Scientists Develop a way to pull carbon dioxide out of exhaust streams

Scientists Develop a way to pull carbon dioxide out of exhaust streams

The electrically switchable system could continuously separate gases without the need for moving parts or wasted space. Exhaust gas cleaning is a key process needed for a wide range of industrial plants for reducing pollutant emissions. A new system developed by chemical engineers at MIT could provide a way of continuously removing carbon dioxide from a stream of waste gases, or even from the air.
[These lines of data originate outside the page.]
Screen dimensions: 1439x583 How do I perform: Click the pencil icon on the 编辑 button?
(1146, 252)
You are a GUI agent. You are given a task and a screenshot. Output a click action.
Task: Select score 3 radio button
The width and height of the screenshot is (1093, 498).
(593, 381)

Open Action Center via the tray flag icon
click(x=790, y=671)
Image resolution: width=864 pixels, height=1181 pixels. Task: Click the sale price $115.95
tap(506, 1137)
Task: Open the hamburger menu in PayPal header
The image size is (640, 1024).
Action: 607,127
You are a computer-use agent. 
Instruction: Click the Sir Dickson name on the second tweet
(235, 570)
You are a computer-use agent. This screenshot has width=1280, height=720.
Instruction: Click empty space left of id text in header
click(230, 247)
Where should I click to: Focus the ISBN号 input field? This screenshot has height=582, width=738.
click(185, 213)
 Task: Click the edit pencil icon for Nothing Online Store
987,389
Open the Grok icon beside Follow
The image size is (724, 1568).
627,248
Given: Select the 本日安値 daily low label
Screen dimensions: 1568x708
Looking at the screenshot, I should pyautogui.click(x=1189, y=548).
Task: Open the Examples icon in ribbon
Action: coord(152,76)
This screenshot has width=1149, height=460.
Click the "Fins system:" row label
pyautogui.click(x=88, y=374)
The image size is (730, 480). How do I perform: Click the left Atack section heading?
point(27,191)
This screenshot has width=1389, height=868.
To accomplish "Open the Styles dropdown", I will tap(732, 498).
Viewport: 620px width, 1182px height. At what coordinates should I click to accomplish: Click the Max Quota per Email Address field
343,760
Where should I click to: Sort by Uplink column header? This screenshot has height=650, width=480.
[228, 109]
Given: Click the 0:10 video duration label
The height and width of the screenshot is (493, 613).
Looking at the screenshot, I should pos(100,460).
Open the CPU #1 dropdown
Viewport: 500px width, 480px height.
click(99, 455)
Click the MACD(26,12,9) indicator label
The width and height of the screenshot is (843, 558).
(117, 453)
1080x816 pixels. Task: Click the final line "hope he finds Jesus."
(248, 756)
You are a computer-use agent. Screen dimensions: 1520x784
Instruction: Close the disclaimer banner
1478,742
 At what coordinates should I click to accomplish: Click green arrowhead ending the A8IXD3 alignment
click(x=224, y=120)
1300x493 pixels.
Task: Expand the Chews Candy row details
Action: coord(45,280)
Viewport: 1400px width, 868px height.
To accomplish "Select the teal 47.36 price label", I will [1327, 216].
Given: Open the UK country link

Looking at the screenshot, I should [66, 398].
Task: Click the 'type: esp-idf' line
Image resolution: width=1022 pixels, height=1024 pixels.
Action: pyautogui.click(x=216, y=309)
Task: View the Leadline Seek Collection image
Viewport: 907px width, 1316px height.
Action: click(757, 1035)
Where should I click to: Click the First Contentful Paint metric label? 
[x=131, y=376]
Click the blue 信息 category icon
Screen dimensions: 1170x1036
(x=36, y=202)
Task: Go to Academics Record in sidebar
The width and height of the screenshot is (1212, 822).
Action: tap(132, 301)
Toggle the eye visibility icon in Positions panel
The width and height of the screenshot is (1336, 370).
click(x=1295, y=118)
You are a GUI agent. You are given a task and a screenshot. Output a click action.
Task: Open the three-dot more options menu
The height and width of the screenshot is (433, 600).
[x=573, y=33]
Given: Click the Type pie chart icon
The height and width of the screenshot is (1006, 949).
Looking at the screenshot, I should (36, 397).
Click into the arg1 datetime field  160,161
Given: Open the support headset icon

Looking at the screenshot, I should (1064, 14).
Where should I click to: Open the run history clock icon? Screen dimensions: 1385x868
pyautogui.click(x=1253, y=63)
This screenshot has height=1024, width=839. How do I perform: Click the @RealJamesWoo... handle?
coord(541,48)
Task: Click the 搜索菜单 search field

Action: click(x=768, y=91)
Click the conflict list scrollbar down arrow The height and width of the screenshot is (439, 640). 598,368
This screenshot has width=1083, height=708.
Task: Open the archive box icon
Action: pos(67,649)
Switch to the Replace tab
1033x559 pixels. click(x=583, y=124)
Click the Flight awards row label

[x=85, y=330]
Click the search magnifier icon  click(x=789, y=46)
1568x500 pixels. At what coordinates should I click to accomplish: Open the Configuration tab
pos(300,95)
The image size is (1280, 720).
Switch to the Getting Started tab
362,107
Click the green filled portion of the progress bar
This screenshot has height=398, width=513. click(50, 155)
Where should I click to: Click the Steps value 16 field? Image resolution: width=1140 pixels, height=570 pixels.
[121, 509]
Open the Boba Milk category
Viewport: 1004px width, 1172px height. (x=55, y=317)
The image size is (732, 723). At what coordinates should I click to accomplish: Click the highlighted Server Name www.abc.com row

Different types of pollutants that cause the greenhouse effect are produced in combustion media such as fly ash, NOx, SOx, CO2, acid gas, and dioxins and furans (PCDD/F) requiring a variety of processes for the separation of these pollutants from the exhaust gas. The key component is an electrochemically assisted membrane whose permeability to gas can be switched on and off at will, using no moving parts and relatively little energy. Carbon dioxide (CO2) emissions are believed to be a major contributor to global warming.

“The exhaust gas cleaning process is a multistep system where the first step is usually fly ash separation. The device makes use of a redox-active carbon-absorbing material, interspersed between two switchable gas gating membranes.”

At the Massachusetts Institute of Technology, chemical engineers have developed a new system that could offer a means to constantly eliminate carbon dioxide from a flow of waste gases, or even from the atmosphere. The membranes themselves, made of anodized aluminum oxide, have a honeycomb-like structure made up of hexagonal openings that allow gas molecules to flow in and out when in the open state. However, the gas passage can be blocked when a thin layer of metal is electrically deposited to cover the pores of the membrane. The work is described in the journal Science Advances, in a paper by Professor T. Alan Hatton, postdoc Yayuan Liu, and four others. The main component of the system is an electrochemically supported membrane, the permeability of which to gas can be altered at will, with no moving parts and comparatively little energy usage.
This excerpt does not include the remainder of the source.